══ Material ══

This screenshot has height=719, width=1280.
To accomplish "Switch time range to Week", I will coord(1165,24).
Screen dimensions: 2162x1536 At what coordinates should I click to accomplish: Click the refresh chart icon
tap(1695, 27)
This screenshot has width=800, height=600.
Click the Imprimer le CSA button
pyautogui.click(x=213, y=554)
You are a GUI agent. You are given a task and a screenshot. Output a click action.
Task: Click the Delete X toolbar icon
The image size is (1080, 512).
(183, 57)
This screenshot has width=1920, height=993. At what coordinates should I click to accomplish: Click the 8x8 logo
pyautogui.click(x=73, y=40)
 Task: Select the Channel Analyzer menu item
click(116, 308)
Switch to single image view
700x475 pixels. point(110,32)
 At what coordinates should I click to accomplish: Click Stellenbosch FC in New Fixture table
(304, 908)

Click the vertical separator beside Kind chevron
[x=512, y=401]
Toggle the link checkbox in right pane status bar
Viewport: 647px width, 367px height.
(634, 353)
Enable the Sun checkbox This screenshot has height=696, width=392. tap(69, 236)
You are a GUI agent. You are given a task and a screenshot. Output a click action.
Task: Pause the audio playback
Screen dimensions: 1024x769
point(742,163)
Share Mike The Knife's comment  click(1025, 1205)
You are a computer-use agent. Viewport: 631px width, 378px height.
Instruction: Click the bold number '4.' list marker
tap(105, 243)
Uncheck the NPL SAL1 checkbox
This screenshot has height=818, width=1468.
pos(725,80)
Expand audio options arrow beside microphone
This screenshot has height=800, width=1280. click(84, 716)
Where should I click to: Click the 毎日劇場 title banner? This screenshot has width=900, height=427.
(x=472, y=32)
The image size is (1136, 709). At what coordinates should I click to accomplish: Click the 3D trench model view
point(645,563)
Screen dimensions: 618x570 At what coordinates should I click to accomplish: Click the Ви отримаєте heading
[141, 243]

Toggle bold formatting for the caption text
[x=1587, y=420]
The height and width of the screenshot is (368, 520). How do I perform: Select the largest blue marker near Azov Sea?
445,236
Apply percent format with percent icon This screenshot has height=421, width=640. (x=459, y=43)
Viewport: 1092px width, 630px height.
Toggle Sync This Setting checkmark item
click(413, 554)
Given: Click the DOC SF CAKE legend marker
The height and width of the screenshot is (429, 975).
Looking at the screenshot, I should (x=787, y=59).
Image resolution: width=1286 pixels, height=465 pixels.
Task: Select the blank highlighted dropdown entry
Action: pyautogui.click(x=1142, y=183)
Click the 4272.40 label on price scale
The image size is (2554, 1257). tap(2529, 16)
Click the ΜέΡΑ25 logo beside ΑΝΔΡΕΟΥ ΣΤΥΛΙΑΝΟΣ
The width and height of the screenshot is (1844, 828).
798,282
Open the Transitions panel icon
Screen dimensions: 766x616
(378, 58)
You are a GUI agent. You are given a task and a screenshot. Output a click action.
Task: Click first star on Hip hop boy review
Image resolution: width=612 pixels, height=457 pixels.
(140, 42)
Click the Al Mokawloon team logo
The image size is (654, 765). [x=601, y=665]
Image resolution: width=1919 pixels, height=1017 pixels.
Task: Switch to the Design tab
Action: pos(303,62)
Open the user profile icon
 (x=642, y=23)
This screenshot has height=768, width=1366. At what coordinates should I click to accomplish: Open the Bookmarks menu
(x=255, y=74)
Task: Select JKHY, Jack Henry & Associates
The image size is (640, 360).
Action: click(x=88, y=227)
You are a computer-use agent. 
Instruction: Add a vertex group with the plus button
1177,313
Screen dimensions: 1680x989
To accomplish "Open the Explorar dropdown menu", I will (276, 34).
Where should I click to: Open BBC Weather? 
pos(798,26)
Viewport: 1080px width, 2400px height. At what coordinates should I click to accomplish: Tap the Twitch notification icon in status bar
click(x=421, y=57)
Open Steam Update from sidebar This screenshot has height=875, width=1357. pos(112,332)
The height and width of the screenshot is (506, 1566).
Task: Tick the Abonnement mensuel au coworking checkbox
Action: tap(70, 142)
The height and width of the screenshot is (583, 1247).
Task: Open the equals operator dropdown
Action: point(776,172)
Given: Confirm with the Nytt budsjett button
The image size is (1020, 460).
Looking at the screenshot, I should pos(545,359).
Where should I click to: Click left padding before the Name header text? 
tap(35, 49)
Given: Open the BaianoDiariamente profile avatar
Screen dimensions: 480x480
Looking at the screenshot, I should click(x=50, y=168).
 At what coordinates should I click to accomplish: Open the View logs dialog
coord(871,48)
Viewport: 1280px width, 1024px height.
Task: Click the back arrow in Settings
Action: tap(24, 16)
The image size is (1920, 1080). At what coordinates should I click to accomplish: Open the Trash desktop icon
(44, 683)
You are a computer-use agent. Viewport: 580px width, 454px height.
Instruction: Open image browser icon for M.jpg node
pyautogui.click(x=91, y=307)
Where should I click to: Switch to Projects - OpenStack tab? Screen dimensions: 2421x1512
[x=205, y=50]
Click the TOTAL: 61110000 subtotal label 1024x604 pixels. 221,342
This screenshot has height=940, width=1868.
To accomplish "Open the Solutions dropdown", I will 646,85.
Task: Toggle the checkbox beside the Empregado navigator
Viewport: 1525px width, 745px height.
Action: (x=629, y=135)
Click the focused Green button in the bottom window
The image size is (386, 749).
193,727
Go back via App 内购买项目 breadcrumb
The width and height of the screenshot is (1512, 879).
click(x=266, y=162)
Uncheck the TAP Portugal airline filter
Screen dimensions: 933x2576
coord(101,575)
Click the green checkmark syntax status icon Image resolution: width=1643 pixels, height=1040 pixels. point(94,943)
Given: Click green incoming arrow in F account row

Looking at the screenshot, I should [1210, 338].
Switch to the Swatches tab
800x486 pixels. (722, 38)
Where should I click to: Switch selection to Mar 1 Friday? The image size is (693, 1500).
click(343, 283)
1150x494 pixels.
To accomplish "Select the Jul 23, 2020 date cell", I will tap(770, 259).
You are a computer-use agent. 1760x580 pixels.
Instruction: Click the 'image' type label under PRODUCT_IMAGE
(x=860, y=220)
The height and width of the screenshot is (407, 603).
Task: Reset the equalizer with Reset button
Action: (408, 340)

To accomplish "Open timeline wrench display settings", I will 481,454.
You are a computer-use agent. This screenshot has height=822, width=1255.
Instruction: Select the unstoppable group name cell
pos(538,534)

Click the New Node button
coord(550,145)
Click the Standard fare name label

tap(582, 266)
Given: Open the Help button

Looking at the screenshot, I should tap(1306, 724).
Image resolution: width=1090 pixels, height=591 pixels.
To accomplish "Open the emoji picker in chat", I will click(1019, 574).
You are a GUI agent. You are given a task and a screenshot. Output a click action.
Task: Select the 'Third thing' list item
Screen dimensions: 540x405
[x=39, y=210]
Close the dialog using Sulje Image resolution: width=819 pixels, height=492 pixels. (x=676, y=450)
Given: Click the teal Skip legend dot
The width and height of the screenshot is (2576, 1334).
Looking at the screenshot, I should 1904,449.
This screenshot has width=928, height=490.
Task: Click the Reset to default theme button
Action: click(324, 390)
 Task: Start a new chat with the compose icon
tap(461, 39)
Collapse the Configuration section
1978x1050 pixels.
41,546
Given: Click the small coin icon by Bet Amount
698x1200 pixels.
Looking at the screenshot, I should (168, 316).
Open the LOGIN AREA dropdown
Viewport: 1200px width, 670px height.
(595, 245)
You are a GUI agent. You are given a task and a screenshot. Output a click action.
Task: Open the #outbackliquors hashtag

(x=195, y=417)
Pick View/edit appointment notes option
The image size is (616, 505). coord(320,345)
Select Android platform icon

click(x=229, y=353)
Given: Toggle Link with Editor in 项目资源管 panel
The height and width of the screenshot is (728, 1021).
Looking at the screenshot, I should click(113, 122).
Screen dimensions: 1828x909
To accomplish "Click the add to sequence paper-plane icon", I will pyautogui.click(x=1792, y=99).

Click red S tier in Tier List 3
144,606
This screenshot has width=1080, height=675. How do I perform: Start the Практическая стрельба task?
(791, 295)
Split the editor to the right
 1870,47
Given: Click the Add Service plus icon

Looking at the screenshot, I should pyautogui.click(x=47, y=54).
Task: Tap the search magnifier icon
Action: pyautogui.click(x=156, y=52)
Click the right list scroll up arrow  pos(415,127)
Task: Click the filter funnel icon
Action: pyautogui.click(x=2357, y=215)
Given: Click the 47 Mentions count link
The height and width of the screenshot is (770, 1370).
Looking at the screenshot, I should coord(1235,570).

═══

*Set exercise:*
Please echo the data from the line containing "The image size is (1136, 709)." through the line containing "pos(798,26)", inclusive.

*Answer to the task:*
The image size is (1136, 709). At what coordinates should I click to accomplish: Click the 3D trench model view
point(645,563)
Screen dimensions: 618x570 At what coordinates should I click to accomplish: Click the Ви отримаєте heading
[141, 243]

Toggle bold formatting for the caption text
[x=1587, y=420]
The height and width of the screenshot is (368, 520). How do I perform: Select the largest blue marker near Azov Sea?
445,236
Apply percent format with percent icon This screenshot has height=421, width=640. (x=459, y=43)
Viewport: 1092px width, 630px height.
Toggle Sync This Setting checkmark item
click(413, 554)
Given: Click the DOC SF CAKE legend marker
The height and width of the screenshot is (429, 975).
Looking at the screenshot, I should (x=787, y=59).
Image resolution: width=1286 pixels, height=465 pixels.
Task: Select the blank highlighted dropdown entry
Action: pyautogui.click(x=1142, y=183)
Click the 4272.40 label on price scale
The image size is (2554, 1257). tap(2529, 16)
Click the ΜέΡΑ25 logo beside ΑΝΔΡΕΟΥ ΣΤΥΛΙΑΝΟΣ
The width and height of the screenshot is (1844, 828).
798,282
Open the Transitions panel icon
Screen dimensions: 766x616
(378, 58)
You are a GUI agent. You are given a task and a screenshot. Output a click action.
Task: Click first star on Hip hop boy review
Image resolution: width=612 pixels, height=457 pixels.
(140, 42)
Click the Al Mokawloon team logo
The image size is (654, 765). [x=601, y=665]
Image resolution: width=1919 pixels, height=1017 pixels.
Task: Switch to the Design tab
Action: pos(303,62)
Open the user profile icon
 (x=642, y=23)
This screenshot has height=768, width=1366. At what coordinates should I click to accomplish: Open the Bookmarks menu
(x=255, y=74)
Task: Select JKHY, Jack Henry & Associates
The image size is (640, 360).
Action: click(x=88, y=227)
You are a computer-use agent. 
Instruction: Add a vertex group with the plus button
1177,313
Screen dimensions: 1680x989
To accomplish "Open the Explorar dropdown menu", I will (276, 34).
Where should I click to: Open BBC Weather? 
pos(798,26)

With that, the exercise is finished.